I do not pretend to be worthy  enough of being able to judge a colossus. Satyajit Ray remains, as he has always been, my favourite—followed closely, in a different register, by Wodehouse. What Baksa Badal represents, to my mind, is something rarer than influence and more graceful than homage: it is the act of a supreme artist absorbing his deepest pleasure and returning it, transformed, in his own idiom. The Bengali soul of the film is never in doubt—the tea gardens, the Kalimpong hills, the particular social textures of middle-class Bengal—and yet, threaded invisibly through it, is the sunlit comic universe of Pelham Grenville Wodehouse.

This, I believe, is the mark of  the greatest creators. They carry their loves inside their work like light inside a lantern—invisible from the outside until you hold the thing up to the flame and see, suddenly, the pattern within.

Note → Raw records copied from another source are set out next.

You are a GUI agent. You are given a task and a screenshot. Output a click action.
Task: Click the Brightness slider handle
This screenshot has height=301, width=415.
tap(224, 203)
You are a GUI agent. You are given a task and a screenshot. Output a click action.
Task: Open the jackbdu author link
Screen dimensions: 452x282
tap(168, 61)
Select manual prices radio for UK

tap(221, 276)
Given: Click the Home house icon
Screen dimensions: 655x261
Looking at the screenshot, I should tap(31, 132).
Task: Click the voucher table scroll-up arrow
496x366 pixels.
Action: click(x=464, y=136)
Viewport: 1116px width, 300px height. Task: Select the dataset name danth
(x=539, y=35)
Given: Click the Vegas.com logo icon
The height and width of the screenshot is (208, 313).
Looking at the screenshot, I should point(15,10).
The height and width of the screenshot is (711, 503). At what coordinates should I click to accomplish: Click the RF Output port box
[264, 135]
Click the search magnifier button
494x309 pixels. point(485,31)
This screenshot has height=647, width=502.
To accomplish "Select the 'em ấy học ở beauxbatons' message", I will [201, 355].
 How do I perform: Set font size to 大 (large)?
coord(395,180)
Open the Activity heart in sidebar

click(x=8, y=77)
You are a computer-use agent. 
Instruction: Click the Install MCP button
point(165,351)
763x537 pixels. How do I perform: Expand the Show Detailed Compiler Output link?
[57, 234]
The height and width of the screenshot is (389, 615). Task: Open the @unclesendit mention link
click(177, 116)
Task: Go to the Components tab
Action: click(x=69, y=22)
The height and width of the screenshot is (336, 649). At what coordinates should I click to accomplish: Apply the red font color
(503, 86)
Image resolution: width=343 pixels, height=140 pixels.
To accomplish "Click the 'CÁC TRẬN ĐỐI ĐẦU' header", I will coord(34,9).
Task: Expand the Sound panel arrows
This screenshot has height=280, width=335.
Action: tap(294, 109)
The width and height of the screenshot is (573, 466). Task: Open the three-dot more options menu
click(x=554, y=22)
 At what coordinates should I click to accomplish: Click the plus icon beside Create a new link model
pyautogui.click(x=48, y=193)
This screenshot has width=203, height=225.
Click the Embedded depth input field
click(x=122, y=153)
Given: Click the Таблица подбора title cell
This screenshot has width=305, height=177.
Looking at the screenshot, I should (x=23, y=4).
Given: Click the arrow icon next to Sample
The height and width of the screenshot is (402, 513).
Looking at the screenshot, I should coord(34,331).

Wodehouse wrote that his ideal was to take “a handful of people and ring the changes on them.” Ray did precisely this in Baksa Badal—and rang them in Bengali, on a hillside, a stolen moustache, and made something wholly and unmistakably his own.

But behind your achievement, the achievement of another remains.

That is not diminishment. In Ray’s case, it is the highest compliment one can pay: that he was capacious enough to carry Wodehouse within him, and confident enough in his own genius to let the presence show—like a watermark, visible only when you know to look, and glorious when you do.

Belated happy birthday, “Manik-da” (as Ray is famously known as). The suitcases, it turns out, were never really swapped at all. Everything arrived exactly where it was meant to go.

“The object of the writer is to charm, to amuse, and to interest.” — P.G. Wodehouse

Baksa Badal (1970) did all three. And it did so because two giants, born on different continents and dishing out creative stuff in different time zones, turned out to share the same understanding of what comedy, at its finest, is actually for. (Ray was born on the 2nd of May, 1921 and left us on the 23rd of April, 1992. Plum was born on the 15th of October, 1881 and left us on the 14th of February, 1975.)

After all, humour is not merely a tool for propelling a narrative. It is the garnishing that creative geniuses deploy to make their offerings more palatable to their audience’s mental hunger, which is forever seeking an inner bliss which would transport them to a more equitable, fair, and just world.